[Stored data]
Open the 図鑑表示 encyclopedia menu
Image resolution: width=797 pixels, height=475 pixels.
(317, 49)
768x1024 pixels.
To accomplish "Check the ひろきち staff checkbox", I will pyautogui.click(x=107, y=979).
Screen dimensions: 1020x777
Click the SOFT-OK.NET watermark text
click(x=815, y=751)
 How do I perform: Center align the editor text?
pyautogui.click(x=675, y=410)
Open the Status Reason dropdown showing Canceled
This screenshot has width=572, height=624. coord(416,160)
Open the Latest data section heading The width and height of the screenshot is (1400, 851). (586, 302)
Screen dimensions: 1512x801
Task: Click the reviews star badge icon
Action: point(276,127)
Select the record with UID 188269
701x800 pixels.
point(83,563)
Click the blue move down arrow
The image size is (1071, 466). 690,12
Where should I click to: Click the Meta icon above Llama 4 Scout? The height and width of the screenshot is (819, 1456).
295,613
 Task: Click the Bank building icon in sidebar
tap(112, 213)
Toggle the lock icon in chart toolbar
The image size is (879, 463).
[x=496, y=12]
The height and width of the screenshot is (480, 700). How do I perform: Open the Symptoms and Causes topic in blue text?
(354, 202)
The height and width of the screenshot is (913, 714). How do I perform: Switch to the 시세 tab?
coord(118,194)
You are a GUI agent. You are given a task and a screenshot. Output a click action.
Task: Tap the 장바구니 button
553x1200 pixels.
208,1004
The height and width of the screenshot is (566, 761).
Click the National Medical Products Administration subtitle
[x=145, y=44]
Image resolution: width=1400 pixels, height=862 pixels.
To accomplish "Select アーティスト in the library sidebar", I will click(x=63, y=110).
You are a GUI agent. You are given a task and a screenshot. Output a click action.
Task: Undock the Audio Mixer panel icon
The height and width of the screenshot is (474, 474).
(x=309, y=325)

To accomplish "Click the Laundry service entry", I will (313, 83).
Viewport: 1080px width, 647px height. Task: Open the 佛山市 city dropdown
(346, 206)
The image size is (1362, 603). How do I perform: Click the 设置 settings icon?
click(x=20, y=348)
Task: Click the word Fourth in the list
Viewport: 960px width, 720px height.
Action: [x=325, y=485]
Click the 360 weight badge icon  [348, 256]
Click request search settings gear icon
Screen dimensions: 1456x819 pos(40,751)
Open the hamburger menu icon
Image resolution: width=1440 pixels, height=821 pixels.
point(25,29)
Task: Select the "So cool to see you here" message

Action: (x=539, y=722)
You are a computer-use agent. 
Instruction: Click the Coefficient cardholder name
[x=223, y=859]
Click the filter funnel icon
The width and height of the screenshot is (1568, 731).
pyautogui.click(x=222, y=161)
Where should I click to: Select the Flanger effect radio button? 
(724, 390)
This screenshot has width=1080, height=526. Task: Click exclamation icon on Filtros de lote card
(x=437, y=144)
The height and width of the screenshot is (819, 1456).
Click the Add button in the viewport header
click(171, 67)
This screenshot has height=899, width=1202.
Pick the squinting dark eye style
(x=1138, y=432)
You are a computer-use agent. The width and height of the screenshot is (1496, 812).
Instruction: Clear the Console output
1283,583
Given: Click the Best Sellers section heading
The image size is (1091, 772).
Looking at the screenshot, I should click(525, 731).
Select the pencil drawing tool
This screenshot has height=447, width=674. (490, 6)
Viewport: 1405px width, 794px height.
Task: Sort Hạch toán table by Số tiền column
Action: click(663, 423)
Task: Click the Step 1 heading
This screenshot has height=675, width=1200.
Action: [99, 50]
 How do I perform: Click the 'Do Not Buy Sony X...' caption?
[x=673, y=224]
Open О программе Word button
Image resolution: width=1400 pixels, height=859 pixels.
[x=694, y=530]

### WORK TO COMPLETE
Return every line of the stored data above verbatim, with nothing altered, omitted, or added.

### ANSWER FOR THE TASK
Open the 図鑑表示 encyclopedia menu
Image resolution: width=797 pixels, height=475 pixels.
(317, 49)
768x1024 pixels.
To accomplish "Check the ひろきち staff checkbox", I will pyautogui.click(x=107, y=979).
Screen dimensions: 1020x777
Click the SOFT-OK.NET watermark text
click(x=815, y=751)
 How do I perform: Center align the editor text?
pyautogui.click(x=675, y=410)
Open the Status Reason dropdown showing Canceled
This screenshot has width=572, height=624. coord(416,160)
Open the Latest data section heading The width and height of the screenshot is (1400, 851). (586, 302)
Screen dimensions: 1512x801
Task: Click the reviews star badge icon
Action: point(276,127)
Select the record with UID 188269
701x800 pixels.
point(83,563)
Click the blue move down arrow
The image size is (1071, 466). 690,12
Where should I click to: Click the Meta icon above Llama 4 Scout? The height and width of the screenshot is (819, 1456).
295,613
 Task: Click the Bank building icon in sidebar
tap(112, 213)
Toggle the lock icon in chart toolbar
The image size is (879, 463).
[x=496, y=12]
The height and width of the screenshot is (480, 700). How do I perform: Open the Symptoms and Causes topic in blue text?
(354, 202)
The height and width of the screenshot is (913, 714). How do I perform: Switch to the 시세 tab?
coord(118,194)
You are a GUI agent. You are given a task and a screenshot. Output a click action.
Task: Tap the 장바구니 button
553x1200 pixels.
208,1004
The height and width of the screenshot is (566, 761).
Click the National Medical Products Administration subtitle
[x=145, y=44]
Image resolution: width=1400 pixels, height=862 pixels.
To accomplish "Select アーティスト in the library sidebar", I will click(x=63, y=110).
You are a GUI agent. You are given a task and a screenshot. Output a click action.
Task: Undock the Audio Mixer panel icon
The height and width of the screenshot is (474, 474).
(x=309, y=325)

To accomplish "Click the Laundry service entry", I will (313, 83).
Viewport: 1080px width, 647px height. Task: Open the 佛山市 city dropdown
(346, 206)
The image size is (1362, 603). How do I perform: Click the 设置 settings icon?
click(x=20, y=348)
Task: Click the word Fourth in the list
Viewport: 960px width, 720px height.
Action: [x=325, y=485]
Click the 360 weight badge icon  [348, 256]
Click request search settings gear icon
Screen dimensions: 1456x819 pos(40,751)
Open the hamburger menu icon
Image resolution: width=1440 pixels, height=821 pixels.
point(25,29)
Task: Select the "So cool to see you here" message

Action: (x=539, y=722)
You are a computer-use agent. 
Instruction: Click the Coefficient cardholder name
[x=223, y=859]
Click the filter funnel icon
The width and height of the screenshot is (1568, 731).
pyautogui.click(x=222, y=161)
Where should I click to: Select the Flanger effect radio button? 
(724, 390)
This screenshot has width=1080, height=526. Task: Click exclamation icon on Filtros de lote card
(x=437, y=144)
The height and width of the screenshot is (819, 1456).
Click the Add button in the viewport header
click(171, 67)
This screenshot has height=899, width=1202.
Pick the squinting dark eye style
(x=1138, y=432)
You are a computer-use agent. The width and height of the screenshot is (1496, 812).
Instruction: Clear the Console output
1283,583
Given: Click the Best Sellers section heading
The image size is (1091, 772).
Looking at the screenshot, I should click(525, 731).
Select the pencil drawing tool
This screenshot has height=447, width=674. (490, 6)
Viewport: 1405px width, 794px height.
Task: Sort Hạch toán table by Số tiền column
Action: click(663, 423)
Task: Click the Step 1 heading
This screenshot has height=675, width=1200.
Action: [99, 50]
 How do I perform: Click the 'Do Not Buy Sony X...' caption?
[x=673, y=224]
Open О программе Word button
Image resolution: width=1400 pixels, height=859 pixels.
[x=694, y=530]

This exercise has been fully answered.